Intermittent leave may be taken to care for a covered service member who has a serious injury or illness.  Intermittent leave may also be taken to provide care or psychological comfort to a covered family member with a serious health condition or a covered service member with a serious injury or illness. 

The employee is required to obtain a medical certification providing that the employee is “needed to care for” a covered service member, and the Department of Labor has issued a certification form in the new regulations. 

Qualifying Exigency Leave

The second category of military family leave is meant to help families of members of the National Guard and Reserves manage their affairs while the member is on active duty in support of a contingency operation.  Unlike military caregiver leave, qualifying exigency leave is limited to 12 weeks in a 12-month period.  The new regulations identify eight circumstances that constitute a “qualifying exigency” for which an eligible employee is entitled to FMLA leave while that employee’s spouse, son, daughter, or parent is on active duty or called to active duty status, as follows:   

  1. short-notice deployment (to address any issues that arise from the fact that a military member is notified of a call to duty on short notice);
  2. military events and related activities (official ceremonies or events sponsored by the military that are related to the active duty, or to attend family support programs sponsored by the military that are related to active duty);
  3. childcare and school activities (to arrange for alternative childcare when call to duty necessitates a change in existing childcare arrangements, or to provide childcare on an urgent need basis due to a call to active duty);
  4. financial and legal arrangements (to make arrangement to address military member’s absence while on active duty, such as preparing powers of attorney, transferring bank account signature authority, or preparing or updating a will);
  5. counseling (to attend counseling the need for which arises from the active duty status);
  6. rest and recuperation (up to five days for each period of rest and recuperation leave);
  7. post-deployment activities (to attend ceremonies, briefings and events); or
  8. additional activities (a catchall category to address other events that arise out of the military member’s active duty status, provided that the employer and employee agree that such leave shall qualify as an exigency and agree to the timing and duration of the leave).

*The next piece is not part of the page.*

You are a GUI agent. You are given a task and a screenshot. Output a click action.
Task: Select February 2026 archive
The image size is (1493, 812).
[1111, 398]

Conclusion and Recommendations

Employers who are subject to the FMLA will need to familiarize themselves with the new regulations and update their policies and procedures, including Employee Handbooks, to comply with the changes. In addition, the Department of Labor has issued new certification and notice forms in connection with the new regulations, and employers will need to update all FMLA forms to comply. 

This correspondence should not be construed as legal advice or legal opinion on any specific facts or circumstances. The contents are intended for general informational purposes only, and you are urged to consult a lawyer concerning your own situation and legal questions.